Because I have this opportunity to really make a difference in people’s lives, why not contribute in a way that encourages musical connections and sports? So, we donate 50% of our profits to organizations that promote music and sports.


In addition to the philanthropic mission, how does JAMBAR differentiate itself from other energy bars in its ingredients?

Jenny Maxwell: Because JAMBAR is certified organic, it’s going to be higher quality. Some people eat 100% organic; some people don’t care. But the quality of the ingredients without the pesticides, particularly with the grains, is very important for a lot of people.

We don’t have any of the chemicals other bars use, and a lot of that’s centered around the sweeteners that we use. We’re using pure maple syrup, which, of course, is a more natural product. It’s not highly processed. We’re using honey, which is not highly processed at all. We’re using dates, and we use sugar from grapes.
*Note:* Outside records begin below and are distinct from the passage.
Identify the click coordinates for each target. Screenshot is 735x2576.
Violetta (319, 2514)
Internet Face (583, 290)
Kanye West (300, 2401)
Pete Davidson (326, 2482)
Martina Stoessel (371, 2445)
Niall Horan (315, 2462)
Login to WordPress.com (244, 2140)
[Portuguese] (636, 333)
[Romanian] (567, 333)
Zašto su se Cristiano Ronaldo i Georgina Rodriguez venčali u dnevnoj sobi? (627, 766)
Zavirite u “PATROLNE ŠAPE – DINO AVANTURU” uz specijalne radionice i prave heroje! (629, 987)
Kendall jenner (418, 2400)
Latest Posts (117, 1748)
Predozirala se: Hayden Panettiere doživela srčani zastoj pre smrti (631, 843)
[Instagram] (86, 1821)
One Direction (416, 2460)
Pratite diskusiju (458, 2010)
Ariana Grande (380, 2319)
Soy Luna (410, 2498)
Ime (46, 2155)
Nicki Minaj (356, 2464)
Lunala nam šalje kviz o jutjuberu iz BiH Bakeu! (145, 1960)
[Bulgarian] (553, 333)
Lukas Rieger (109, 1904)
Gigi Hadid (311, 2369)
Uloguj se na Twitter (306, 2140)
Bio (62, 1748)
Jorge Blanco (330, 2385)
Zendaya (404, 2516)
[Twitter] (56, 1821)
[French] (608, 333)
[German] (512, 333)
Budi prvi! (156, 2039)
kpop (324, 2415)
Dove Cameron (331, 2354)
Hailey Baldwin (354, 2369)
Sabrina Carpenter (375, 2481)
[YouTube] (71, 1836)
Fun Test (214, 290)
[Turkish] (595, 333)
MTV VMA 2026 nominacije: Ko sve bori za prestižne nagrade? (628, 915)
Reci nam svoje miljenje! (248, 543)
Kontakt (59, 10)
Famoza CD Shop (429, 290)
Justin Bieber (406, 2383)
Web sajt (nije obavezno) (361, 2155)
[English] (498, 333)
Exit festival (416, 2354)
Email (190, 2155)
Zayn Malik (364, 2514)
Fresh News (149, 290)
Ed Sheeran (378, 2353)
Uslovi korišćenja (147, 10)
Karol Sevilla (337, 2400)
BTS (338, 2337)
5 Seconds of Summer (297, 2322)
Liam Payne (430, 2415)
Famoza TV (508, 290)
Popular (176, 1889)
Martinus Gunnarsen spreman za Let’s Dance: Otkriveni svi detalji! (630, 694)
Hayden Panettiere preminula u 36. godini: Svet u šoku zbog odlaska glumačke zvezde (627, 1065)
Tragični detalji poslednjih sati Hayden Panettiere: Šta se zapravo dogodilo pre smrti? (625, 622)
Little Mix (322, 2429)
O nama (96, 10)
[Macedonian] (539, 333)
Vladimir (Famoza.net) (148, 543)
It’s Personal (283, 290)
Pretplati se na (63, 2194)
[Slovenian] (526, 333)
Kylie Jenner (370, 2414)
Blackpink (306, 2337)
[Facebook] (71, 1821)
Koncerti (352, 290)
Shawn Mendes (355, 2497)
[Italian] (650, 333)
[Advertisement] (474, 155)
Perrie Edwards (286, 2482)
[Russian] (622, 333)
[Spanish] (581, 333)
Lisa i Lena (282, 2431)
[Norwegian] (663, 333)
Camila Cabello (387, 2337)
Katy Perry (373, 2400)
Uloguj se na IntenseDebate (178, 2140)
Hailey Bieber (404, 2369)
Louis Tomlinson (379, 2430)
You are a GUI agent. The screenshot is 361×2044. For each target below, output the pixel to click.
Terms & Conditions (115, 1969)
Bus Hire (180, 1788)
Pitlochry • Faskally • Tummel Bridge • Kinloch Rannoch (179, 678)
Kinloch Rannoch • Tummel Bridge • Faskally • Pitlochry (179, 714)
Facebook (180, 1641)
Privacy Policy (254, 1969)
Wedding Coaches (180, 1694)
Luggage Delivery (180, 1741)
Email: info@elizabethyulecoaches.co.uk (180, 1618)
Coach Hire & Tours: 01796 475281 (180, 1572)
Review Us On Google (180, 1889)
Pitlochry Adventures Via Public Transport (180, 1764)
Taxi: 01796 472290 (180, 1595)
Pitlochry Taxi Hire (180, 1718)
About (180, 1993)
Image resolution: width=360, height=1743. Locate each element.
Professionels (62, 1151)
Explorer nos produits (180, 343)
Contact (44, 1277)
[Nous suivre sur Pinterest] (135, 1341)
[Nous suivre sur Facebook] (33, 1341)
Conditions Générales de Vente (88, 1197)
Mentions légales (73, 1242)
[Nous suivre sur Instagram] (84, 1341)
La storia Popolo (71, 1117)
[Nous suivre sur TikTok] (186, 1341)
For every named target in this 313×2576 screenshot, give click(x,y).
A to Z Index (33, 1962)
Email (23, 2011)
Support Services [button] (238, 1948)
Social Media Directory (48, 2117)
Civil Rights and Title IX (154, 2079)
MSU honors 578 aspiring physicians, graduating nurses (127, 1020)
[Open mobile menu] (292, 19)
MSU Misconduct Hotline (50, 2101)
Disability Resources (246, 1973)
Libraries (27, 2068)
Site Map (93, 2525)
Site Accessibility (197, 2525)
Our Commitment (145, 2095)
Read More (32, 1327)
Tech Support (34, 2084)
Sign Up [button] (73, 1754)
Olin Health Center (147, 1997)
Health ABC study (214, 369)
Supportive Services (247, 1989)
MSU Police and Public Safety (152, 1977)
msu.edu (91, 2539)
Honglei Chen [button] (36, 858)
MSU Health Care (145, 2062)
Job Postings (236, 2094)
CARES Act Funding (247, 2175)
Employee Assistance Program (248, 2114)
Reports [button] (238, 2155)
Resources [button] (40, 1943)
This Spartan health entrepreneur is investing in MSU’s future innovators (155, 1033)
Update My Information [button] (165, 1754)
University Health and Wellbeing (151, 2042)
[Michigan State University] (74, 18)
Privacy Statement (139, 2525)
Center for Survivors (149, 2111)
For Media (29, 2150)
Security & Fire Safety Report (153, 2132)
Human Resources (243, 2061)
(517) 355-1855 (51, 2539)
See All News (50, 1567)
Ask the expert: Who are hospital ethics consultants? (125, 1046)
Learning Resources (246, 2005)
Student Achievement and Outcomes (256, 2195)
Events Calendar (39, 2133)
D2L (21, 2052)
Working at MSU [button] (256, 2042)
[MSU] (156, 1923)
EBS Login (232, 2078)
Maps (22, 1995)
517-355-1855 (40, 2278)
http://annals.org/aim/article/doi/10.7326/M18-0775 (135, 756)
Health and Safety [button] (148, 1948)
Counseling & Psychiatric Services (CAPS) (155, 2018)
There’s integrity and the authenticity of those high-quality ingredients — the sweeteners, primarily. A lot of other bars use things like brown rice syrup, tapioca syrup, and tapioca fiber, which are not real sweeteners. Tapioca is not a source of sweetening. Brown rice is not a source of sweetening. Those are not grapes. Those are starches that you have to chemically convert and highly process to make sugary syrup.

I didn’t want to use flavorings. I want to use extracts. That’s another big difference. I didn’t want to use any added oils. I wanted to use super high-quality protein. I also wanted to use ancient grains like quinoa and sorghum in combination with the oat bran and brown rice.

Using the ingredients that are closer to nature inherently tastes better, I think. It’s better for your body because your body recognizes what those food ingredients are and can assimilate those ingredients better, which often leads to better gut health. And so your gut health, of course, is a good indicator of your overall health, in terms of your immune system and performance.